== Instructions for the task ==
Only the lines from the one holding "How do I perform: Click the 共有 share button?" through the end of the material are to be repeated, exactly and without pictures.
##########
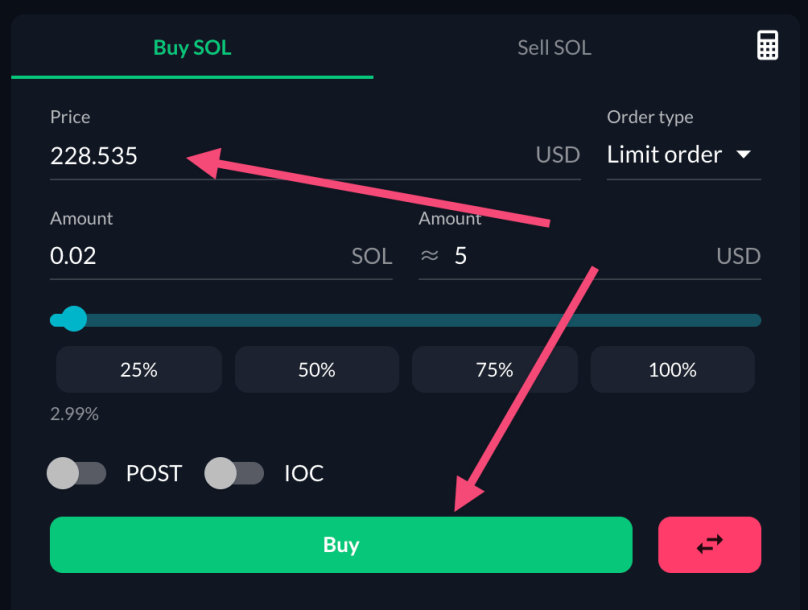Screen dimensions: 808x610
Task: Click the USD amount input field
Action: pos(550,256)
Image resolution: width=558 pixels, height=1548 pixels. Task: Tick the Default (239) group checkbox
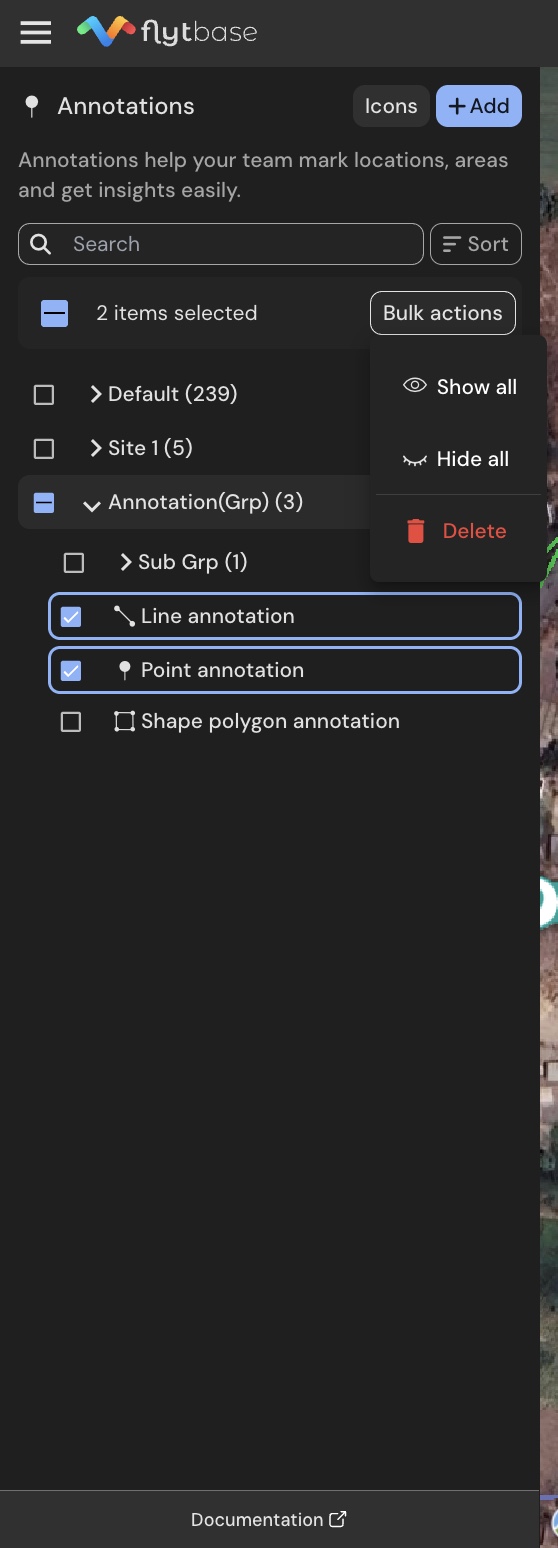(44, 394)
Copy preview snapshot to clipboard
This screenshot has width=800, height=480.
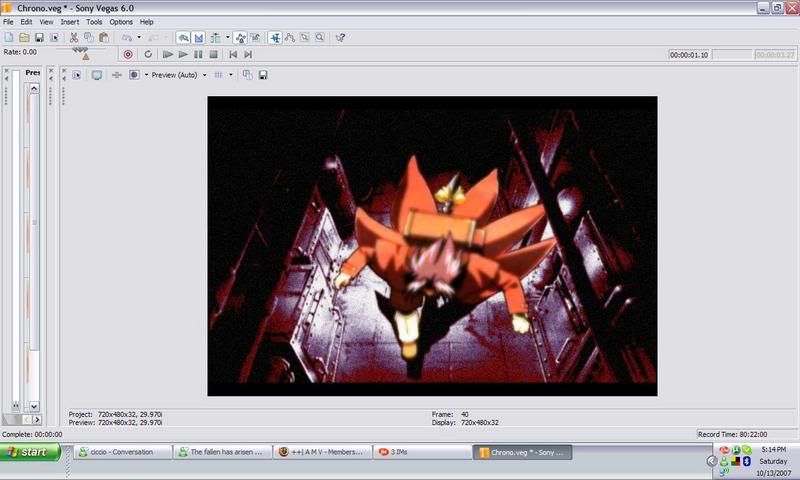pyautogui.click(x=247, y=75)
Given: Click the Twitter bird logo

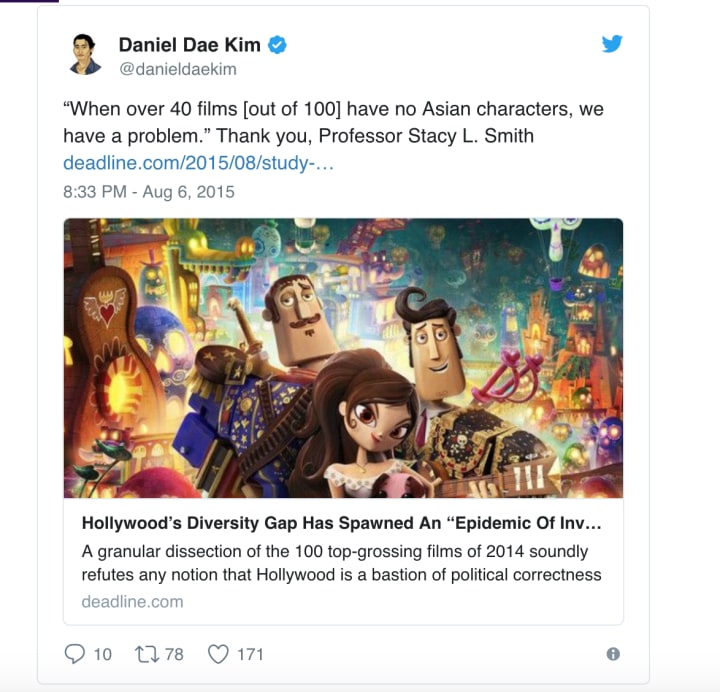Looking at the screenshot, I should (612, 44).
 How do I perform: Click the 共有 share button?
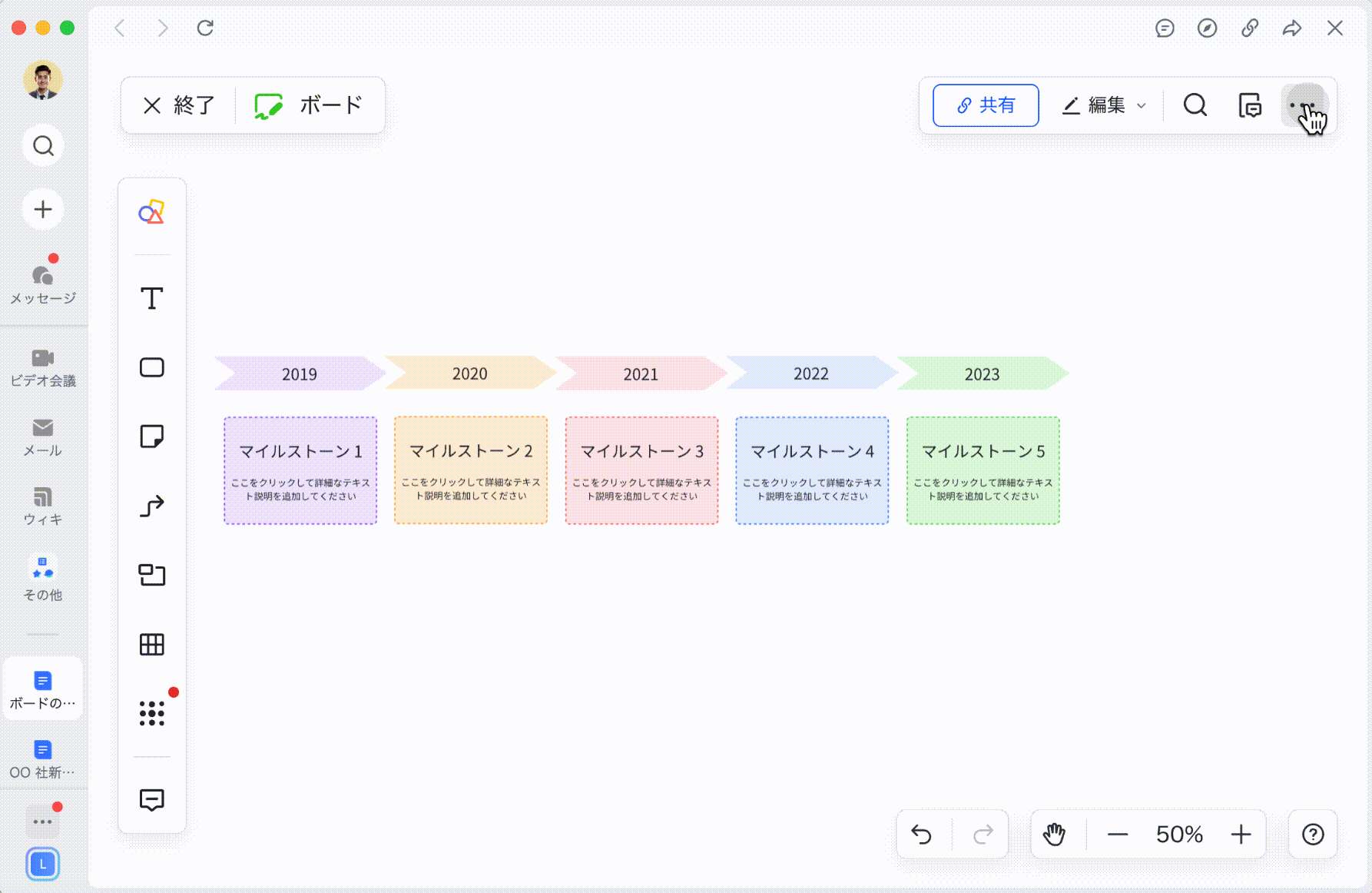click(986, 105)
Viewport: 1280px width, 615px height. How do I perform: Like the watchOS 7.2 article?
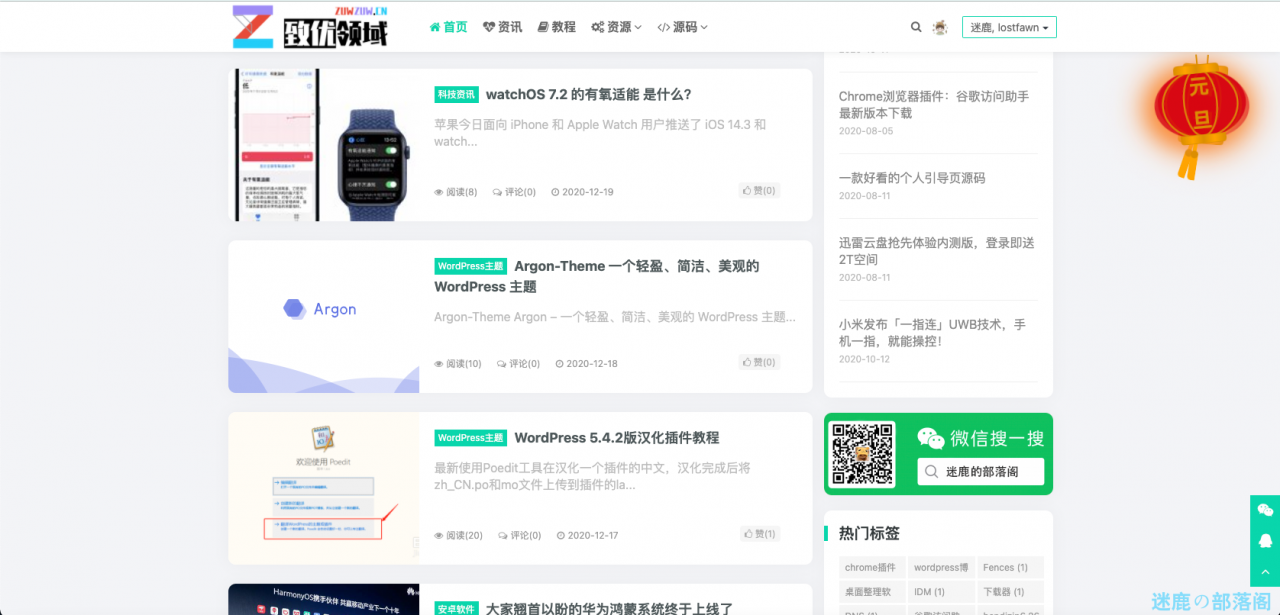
##########
== Response area ==
 How do I perform: Click the 共有 share button?
click(986, 105)
Viewport: 1280px width, 615px height. How do I perform: Like the watchOS 7.2 article?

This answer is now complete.